Ветер дует малиновый, тишь с утра до утра,
песни ткутся былинные от двора до двора.
Пузыри в небе мыльные, на земле – колоски
и печатки старинные из тесовой доски.
В перекрестье – две радуги над картиной равнин
и пирожные-пагоды из белковых причин.
Вдоль дороги – туманности и поветрия догм,
и какие-то пряности за вороньим гнездом,
и напиток из самостей судьбоносных плодов,
и избыток из радостей необъявленных снов.

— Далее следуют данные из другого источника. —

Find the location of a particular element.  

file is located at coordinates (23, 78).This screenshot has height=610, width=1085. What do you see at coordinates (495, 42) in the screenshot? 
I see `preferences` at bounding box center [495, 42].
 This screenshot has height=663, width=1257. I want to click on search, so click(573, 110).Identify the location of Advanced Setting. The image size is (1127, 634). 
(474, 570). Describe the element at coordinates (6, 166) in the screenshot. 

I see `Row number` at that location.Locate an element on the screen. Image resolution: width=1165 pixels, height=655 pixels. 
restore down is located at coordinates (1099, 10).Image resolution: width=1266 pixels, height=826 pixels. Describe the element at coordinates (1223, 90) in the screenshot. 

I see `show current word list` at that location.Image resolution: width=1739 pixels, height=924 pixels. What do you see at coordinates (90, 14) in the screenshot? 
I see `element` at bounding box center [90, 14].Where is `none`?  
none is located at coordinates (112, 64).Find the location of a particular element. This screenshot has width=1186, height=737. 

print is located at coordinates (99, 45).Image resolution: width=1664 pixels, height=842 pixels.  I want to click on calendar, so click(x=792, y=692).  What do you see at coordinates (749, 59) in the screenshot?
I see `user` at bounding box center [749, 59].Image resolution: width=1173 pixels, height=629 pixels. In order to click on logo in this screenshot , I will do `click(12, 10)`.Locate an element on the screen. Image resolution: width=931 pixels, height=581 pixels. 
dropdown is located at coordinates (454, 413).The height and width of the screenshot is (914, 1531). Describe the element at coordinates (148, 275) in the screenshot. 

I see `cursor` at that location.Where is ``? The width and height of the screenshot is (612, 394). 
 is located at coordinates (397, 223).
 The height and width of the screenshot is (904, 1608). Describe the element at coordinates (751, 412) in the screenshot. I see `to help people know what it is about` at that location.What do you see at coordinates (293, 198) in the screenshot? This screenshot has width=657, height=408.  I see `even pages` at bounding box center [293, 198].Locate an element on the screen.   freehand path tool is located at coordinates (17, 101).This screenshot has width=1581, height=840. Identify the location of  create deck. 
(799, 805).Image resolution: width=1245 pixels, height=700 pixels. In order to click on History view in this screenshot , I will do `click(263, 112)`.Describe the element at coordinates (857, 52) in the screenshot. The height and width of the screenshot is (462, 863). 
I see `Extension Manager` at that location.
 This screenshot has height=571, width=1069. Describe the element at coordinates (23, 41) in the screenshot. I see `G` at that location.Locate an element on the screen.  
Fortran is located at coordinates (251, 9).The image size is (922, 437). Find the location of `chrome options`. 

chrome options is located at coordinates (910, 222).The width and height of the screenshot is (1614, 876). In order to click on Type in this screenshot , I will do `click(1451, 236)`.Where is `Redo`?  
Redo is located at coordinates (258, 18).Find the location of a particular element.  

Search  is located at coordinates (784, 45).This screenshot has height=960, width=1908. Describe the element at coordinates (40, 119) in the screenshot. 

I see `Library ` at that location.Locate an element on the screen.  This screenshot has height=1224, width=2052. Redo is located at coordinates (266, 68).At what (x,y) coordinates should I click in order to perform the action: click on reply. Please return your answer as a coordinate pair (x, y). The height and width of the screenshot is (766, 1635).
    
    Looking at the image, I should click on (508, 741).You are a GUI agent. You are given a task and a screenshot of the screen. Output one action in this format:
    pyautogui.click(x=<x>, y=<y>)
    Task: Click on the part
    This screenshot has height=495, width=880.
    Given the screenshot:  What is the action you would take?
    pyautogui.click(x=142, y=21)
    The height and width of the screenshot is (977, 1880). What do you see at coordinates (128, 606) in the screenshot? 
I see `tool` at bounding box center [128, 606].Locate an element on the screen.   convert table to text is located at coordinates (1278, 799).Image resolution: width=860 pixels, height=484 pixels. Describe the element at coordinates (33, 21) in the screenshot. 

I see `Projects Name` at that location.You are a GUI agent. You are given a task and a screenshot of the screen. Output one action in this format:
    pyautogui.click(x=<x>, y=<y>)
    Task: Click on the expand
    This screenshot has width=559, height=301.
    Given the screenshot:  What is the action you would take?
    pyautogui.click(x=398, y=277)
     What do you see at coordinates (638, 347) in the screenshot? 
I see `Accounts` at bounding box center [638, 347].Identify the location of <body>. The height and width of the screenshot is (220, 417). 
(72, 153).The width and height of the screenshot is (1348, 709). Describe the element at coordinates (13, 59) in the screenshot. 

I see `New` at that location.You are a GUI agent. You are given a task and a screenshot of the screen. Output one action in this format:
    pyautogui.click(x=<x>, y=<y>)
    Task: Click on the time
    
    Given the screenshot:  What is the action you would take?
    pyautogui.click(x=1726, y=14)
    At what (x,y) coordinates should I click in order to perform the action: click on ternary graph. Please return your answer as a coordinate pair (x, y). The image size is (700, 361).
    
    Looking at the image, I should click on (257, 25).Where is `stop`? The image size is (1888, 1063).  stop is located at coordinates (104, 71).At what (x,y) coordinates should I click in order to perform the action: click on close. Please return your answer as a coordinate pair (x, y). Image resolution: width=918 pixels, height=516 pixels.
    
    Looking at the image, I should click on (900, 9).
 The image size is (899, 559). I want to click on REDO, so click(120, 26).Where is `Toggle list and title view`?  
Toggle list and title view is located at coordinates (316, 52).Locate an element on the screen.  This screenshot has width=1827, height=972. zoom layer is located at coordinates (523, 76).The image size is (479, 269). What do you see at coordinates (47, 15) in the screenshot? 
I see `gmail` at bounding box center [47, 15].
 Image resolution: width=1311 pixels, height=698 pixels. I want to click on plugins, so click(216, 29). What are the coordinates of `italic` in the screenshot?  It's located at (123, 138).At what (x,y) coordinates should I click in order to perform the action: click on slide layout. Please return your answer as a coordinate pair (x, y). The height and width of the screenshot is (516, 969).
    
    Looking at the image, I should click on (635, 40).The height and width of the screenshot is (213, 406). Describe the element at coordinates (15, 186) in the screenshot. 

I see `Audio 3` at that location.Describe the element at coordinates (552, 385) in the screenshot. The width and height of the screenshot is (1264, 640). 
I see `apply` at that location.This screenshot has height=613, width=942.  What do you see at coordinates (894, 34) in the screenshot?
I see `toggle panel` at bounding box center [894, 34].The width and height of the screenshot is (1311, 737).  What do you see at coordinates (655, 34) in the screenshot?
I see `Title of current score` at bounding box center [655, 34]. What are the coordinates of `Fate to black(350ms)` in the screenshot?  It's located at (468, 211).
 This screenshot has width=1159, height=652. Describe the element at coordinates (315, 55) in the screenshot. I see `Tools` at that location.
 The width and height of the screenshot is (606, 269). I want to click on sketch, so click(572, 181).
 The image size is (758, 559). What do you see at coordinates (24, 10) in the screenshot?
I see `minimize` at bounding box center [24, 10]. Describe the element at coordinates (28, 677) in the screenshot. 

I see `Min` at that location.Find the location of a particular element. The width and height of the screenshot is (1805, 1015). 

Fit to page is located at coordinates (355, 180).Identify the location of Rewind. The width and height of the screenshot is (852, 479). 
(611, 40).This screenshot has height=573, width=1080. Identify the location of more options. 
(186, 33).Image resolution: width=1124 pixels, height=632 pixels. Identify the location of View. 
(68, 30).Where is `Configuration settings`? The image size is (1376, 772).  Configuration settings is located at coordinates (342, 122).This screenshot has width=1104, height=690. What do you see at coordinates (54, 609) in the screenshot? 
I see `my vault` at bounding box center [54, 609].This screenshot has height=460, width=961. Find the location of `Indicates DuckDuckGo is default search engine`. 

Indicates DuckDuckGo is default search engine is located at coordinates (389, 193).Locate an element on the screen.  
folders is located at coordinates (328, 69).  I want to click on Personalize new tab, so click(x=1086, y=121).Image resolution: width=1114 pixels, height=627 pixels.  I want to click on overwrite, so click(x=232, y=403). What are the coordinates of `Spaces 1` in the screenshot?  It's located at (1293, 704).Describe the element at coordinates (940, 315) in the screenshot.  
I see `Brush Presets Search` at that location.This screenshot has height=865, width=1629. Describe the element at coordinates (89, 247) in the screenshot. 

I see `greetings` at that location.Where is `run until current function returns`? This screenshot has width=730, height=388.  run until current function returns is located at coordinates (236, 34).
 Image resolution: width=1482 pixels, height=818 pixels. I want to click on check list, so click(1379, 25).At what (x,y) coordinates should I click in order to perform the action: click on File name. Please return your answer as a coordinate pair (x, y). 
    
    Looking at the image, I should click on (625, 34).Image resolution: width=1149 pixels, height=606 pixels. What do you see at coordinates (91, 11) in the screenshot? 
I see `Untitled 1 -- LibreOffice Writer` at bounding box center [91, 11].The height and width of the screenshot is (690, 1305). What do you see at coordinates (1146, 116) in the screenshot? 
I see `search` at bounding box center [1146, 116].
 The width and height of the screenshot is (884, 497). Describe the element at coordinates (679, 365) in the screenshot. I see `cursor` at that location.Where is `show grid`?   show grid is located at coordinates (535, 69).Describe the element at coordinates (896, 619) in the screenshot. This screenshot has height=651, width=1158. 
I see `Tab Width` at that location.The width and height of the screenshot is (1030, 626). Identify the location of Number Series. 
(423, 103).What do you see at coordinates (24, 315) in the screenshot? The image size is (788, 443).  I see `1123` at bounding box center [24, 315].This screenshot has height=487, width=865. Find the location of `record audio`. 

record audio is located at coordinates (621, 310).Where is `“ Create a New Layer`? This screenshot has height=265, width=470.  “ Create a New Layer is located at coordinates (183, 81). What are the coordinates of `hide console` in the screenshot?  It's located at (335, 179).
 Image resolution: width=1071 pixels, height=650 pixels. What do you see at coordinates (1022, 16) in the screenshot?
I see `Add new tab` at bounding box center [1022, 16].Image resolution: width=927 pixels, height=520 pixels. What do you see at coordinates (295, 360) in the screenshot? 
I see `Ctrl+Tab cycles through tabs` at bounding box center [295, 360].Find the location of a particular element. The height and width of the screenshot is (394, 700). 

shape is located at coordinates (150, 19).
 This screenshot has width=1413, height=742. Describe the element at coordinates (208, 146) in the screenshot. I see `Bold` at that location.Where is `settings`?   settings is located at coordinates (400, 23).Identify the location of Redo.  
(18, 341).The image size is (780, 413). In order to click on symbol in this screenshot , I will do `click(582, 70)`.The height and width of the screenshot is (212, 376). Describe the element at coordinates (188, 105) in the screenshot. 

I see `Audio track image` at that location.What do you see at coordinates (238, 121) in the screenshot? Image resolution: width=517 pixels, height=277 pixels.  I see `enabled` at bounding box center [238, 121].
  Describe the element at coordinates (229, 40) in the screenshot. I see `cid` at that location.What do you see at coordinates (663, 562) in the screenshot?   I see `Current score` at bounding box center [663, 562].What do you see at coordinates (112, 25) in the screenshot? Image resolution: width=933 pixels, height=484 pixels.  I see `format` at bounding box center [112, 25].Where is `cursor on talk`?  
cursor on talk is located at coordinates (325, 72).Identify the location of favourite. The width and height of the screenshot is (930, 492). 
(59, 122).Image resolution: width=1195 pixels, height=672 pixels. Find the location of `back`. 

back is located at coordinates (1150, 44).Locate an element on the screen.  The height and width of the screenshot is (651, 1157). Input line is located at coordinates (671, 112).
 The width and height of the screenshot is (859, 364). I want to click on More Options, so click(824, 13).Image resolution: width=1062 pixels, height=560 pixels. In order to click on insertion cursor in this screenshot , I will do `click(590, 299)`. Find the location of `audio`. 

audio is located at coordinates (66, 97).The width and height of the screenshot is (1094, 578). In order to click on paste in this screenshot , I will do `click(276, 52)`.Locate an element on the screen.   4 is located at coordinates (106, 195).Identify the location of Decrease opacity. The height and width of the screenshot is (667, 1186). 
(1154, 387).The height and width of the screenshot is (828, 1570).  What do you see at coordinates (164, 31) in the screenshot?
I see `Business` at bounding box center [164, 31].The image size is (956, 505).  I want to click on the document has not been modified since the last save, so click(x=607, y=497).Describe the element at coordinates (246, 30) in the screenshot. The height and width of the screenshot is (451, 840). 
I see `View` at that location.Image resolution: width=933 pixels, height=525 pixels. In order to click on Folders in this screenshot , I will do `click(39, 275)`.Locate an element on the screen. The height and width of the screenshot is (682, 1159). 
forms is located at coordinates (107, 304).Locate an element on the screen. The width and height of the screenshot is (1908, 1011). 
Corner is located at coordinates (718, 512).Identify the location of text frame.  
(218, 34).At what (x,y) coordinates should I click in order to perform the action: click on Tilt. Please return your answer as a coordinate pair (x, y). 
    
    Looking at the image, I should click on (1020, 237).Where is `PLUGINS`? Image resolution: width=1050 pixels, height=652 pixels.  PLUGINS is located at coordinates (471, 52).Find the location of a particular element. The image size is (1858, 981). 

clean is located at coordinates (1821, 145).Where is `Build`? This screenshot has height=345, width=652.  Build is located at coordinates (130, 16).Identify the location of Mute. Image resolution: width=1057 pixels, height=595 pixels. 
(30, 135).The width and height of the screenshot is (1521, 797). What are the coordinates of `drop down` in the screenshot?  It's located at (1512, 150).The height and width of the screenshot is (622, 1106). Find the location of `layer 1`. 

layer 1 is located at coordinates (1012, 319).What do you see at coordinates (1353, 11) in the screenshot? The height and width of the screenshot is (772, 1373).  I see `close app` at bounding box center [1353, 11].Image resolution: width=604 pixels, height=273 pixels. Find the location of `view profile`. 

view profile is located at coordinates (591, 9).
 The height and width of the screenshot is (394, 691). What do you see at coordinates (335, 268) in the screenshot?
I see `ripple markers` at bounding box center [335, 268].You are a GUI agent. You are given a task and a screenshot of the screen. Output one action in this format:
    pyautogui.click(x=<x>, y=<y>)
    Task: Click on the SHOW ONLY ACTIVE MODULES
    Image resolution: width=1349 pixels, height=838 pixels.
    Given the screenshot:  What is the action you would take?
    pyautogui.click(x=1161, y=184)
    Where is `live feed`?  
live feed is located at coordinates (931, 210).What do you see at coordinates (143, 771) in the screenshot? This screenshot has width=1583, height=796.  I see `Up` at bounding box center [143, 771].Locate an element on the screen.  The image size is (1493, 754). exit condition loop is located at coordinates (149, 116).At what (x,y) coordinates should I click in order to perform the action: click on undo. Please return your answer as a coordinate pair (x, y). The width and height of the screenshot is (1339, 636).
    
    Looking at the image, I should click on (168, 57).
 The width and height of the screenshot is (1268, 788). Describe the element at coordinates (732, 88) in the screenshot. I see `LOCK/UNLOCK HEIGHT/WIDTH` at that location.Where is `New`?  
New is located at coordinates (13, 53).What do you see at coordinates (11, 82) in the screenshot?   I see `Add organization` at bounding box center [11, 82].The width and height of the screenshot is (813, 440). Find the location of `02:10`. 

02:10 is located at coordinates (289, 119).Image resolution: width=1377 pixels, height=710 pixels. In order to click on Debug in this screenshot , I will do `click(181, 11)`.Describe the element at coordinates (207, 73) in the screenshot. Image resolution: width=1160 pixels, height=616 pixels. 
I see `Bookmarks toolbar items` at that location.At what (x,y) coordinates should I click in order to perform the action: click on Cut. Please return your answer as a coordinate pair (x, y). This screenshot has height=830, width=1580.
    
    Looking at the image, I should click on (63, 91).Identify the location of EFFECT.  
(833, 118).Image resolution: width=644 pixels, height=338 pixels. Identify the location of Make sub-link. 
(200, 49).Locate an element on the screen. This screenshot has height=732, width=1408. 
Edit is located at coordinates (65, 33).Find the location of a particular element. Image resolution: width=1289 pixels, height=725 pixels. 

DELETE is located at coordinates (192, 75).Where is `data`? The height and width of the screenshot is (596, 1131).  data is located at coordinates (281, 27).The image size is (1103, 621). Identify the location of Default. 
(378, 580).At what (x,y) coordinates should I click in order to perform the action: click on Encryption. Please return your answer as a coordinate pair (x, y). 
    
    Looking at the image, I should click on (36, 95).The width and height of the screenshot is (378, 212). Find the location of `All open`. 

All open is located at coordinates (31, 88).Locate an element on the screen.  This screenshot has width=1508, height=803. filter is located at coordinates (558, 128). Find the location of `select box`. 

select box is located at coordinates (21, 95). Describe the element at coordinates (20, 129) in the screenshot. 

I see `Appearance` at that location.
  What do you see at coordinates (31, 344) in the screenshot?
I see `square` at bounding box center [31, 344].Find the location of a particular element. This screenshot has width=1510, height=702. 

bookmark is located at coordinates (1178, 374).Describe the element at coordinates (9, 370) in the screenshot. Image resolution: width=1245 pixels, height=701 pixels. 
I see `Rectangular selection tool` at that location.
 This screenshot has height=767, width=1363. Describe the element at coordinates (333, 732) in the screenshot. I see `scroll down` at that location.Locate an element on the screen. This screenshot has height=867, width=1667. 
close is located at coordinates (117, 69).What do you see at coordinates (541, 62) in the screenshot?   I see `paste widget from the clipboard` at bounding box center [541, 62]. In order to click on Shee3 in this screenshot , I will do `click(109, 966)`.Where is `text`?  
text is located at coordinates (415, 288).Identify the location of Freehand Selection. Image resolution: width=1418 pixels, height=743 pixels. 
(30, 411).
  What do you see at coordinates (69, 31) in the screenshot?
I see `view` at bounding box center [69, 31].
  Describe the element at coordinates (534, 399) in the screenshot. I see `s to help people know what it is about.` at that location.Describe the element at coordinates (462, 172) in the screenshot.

Из записок путевого обходчика
Ценю глубокое молчанье
на безымянной высоте
со знаками очарованья
в необъяснимой пустоте
подстрочников без параллелей,
даров из памятных щедрот,
и переливов нежных трелей
из разноплановых широт.
Испил тот перечень прекрасный
наследник первородных сред,
где луч всегда бытует ясный,
которого в отчётах нет.
Ошибки нет ни на глубинах,
ни в белоснежной тишине,
ни в многоплановых картинах,
ни на задумчивой Луне.
Всё значится в десятых знаках
пергаментов ушедших лет,
где шрифт порой неодинаков
и где другого шрифта нет.
Планета №6
Планета №6 – прекрасное начало
прекрасного конца в прекрасном далеке.
Оттянутые в даль безличного причала,
они, как след весла на медленной реке.
И многие века идёт большая сеча
отчаянных идей с провалами в конце,
с прицелом, наугад, то близко, то далече, –
но мощный постулат всегда есть на лице.
Большая суета и планы, и походка
смешат всех наверху, внизу и по бокам.
Работают: судьба и жизни проработка,
равно как рок и срок, и c ними – «аз воздам».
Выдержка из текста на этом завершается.